А, еще у него сестра есть. У сестры неврастения, она по ночам уходит. Однажды не вернулась, он искал. Дождь тогда шел, сильный.
Нет, это ему приснилось, сестры у него нет. Только родители. И еще мотоцикл, кофейня в двух кварталах, знакомые, которых он не помнит по именам, места, куда он ходит каждый день (плохо помню, какие), девочка из квартиры напротив (однажды наивно попросившая прокатить ее, лет пять ей, так?), есть еще что-то, но это тоже не то, что он хочет вспомнить, то важнее.
Кофейня, кофейня… потом он куда поедет? Домой?
Дом? Дом. Дом!! нет, странно, непохоже, чтоб он именно это хотел вспомнить, дом (где бы это?) не про него.
Не-е-ет, (руль у мотоцикла теплый, приятный) вверх по улице (название… нет, не помню, неважно), потом налево. Солнце сегодня есть? Оно всегда есть, кажется, но сегодня не видно. Тем лучше. На солнце глазам больно, а очки он не любит (мама подарила). Они и так золотые и похожи на конфеты «Костер» (в детстве съел одну такую), купола.
Церковь. (слово ему не нравится, поэтому он думает просто: ОНА).
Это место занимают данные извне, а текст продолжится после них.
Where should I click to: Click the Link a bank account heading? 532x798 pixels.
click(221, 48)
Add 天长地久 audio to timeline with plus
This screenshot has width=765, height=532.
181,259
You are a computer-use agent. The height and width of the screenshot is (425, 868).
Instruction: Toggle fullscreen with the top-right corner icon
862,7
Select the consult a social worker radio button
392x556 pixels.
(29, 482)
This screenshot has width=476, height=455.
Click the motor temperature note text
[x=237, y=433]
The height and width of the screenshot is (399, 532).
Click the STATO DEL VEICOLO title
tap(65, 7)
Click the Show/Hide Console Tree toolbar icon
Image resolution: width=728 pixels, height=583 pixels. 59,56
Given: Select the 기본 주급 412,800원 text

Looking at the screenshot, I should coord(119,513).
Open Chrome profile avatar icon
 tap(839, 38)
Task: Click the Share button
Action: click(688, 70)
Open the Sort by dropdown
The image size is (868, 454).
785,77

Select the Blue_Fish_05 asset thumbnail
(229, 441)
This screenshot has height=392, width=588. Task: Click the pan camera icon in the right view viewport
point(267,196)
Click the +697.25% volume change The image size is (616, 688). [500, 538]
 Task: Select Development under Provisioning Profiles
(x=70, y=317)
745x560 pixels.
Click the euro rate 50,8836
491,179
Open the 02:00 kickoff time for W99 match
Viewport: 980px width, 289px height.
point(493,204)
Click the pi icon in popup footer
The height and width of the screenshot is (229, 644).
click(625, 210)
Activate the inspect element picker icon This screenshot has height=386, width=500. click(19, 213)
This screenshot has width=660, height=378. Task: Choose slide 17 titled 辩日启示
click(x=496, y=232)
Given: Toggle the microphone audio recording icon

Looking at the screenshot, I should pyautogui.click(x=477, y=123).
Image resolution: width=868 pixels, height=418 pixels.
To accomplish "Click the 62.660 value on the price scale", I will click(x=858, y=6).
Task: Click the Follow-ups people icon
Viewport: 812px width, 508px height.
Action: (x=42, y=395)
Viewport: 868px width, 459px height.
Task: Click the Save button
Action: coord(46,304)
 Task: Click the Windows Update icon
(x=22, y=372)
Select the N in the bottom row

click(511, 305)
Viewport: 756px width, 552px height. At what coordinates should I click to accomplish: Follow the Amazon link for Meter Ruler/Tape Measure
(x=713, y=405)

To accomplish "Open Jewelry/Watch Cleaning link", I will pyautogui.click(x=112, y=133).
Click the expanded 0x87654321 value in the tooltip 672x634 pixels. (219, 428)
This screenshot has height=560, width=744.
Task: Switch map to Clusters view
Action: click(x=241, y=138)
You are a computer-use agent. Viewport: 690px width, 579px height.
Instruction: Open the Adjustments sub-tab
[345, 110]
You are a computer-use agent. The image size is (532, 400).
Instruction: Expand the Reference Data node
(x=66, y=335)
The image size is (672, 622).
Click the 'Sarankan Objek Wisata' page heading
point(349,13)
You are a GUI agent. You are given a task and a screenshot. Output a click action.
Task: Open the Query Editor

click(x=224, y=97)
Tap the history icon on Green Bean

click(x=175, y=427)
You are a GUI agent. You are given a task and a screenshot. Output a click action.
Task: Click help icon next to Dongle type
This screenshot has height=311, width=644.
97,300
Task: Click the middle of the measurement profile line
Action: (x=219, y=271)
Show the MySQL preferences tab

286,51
Холм (с холма виден ветер, если успеть поймать, жаль, фотоаппарат тогда разбился, мне нравится фотографировать ветер, когда он танцует).
А если зайти в НЕЕ, будут лица, настоящие, темные и тайные, потресканные, но все равно нереальные. Такие люди были давно и умерли, а теперь нарисованы.
(а ведь я так никогда не видел смерти).
(ему еще много предстоит увидеть).
(и много жить).
(как же иначе-то?).
Лица. Молодые, кудрявые, губы сложены, недвижны, глаза – как витражи, светом изнутри, за спиной – кромки крыльев (как воротник пиджака, если его поднять), платья белые, без поясов, в руках – не то мечи, не то колосья. Мама (давно он был там с ней, она говорила, он молчал и слушал) назвала их ангелами. Написано – Гавриил и Михаил (так и его зовут – Михаил, он знает, он помнит), лица у них – как у старых друзей, только они молчат почему-то.
Нет, в НЕЕ он тоже не заедет. Раньше заезжал, сегодня – нет. Он мимо поедет, за горизонт, туда, где дома кончаются, не сворачивая, поедет, руль теплый, а он поедет, а руль теплый, руки все холоднее и холоднее, а руль теплый…
Страшно?
Нет, только бы поехать, поехать, он сюда вернется, честное слово, вернется, САМ вернется. К ночи, к утру, когда скажете, только отпустите, последний раз, он еще на сколько хотите вопросов ответит, в комнате без окон сидеть будет и молчать, вытерпит, в зеркало глядеться будет, что скажете, только отпустите!!!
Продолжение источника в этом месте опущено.